Different Strokes: Two Very Different Maps

Our two most popular World Maps go head to head in this post comparing the strengths and weaknesses of two very different mapping methods.

Why do we have maps of the world that look different? The simple answer is that there is no one way to map the world. Because the Earth is a sphere, any attempt to flatten it onto a map will result in some distortion. It's mathematically impossible to do it! There are well over a hundred different kinds of projections out there today, each one serving a different purpose.

As contemporary cartographers we agonised over which projections to employ in our work. With these two popular picks, we think we've landed on the perfect solution to a complex issue. Up-to-date, good-looking and inspiring, these world maps were designed for modern minds: carefully crafted for the explorers, dreamers and world citizens of today. Read on to find out which map is best for you.

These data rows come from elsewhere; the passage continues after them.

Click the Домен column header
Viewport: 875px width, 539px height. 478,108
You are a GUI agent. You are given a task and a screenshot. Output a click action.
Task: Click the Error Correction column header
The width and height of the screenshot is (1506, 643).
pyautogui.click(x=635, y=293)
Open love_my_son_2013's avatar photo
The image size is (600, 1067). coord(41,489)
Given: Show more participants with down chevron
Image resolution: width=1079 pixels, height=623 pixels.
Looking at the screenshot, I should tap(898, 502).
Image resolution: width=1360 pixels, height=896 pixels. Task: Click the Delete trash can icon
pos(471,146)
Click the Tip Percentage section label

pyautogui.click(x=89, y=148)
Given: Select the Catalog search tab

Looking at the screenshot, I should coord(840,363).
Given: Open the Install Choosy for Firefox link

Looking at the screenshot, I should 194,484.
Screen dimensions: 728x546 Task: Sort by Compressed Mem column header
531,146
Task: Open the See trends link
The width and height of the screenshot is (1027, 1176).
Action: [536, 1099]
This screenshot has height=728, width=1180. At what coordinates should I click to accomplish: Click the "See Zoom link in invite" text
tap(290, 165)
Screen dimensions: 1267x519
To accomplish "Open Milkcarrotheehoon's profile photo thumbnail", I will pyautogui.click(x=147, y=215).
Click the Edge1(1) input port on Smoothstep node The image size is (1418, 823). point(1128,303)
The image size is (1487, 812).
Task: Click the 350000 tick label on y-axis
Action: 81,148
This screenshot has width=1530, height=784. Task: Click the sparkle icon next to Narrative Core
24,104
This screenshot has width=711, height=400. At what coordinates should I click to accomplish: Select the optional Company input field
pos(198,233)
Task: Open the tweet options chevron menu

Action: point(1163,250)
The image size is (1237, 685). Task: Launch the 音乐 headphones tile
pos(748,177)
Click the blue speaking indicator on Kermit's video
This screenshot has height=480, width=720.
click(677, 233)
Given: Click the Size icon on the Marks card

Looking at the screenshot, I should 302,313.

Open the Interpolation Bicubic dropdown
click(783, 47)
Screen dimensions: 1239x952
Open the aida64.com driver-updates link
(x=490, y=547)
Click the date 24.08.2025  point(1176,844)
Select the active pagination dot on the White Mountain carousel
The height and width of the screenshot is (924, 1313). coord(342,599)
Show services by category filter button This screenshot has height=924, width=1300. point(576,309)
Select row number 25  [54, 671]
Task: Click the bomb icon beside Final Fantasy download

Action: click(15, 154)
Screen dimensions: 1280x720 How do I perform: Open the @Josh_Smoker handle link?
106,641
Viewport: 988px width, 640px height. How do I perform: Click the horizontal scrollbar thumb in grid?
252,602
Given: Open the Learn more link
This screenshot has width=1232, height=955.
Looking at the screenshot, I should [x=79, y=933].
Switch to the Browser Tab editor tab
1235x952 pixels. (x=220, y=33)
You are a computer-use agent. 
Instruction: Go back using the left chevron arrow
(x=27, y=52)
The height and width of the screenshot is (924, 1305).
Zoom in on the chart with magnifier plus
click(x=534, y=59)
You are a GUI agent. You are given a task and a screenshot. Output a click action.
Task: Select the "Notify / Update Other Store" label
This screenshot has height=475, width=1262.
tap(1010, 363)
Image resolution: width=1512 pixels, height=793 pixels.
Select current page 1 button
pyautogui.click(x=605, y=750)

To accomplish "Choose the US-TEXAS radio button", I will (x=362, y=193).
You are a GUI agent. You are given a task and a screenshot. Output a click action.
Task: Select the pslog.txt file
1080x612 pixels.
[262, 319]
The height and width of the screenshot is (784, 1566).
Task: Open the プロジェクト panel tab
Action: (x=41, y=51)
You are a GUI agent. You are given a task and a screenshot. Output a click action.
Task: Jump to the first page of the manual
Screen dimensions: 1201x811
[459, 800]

Gall-Peters Projection Future World Wall Map

Future Map

Based on a cylindrical equal-area projection, this map accurately renders size, although this does result in some distortion to shape. It was originally intended as a challenge to the Mercator standard, widely considered Eurocentric and imperialist due to its exaggerated sizes. For this reason, the Future Map is seen as a work of art in itself; a bold, alternative design that challenges and inspires the viewer to see the world a little differently.

✔ Size
✘ Shape



Robinson Projection Classic World Wall Map

Classic Map

The Robinson projection used in this map came about as a compromise between the two projections mentioned earlier. It favours aesthetic balance over accuracy, gently curving the meridians to reduce the linear look of the equal-area projection. Our map contains more data, from tectonic plates to time zones and even shaded relief on the sea floor, making it a great educational resource for curious minds of all ages.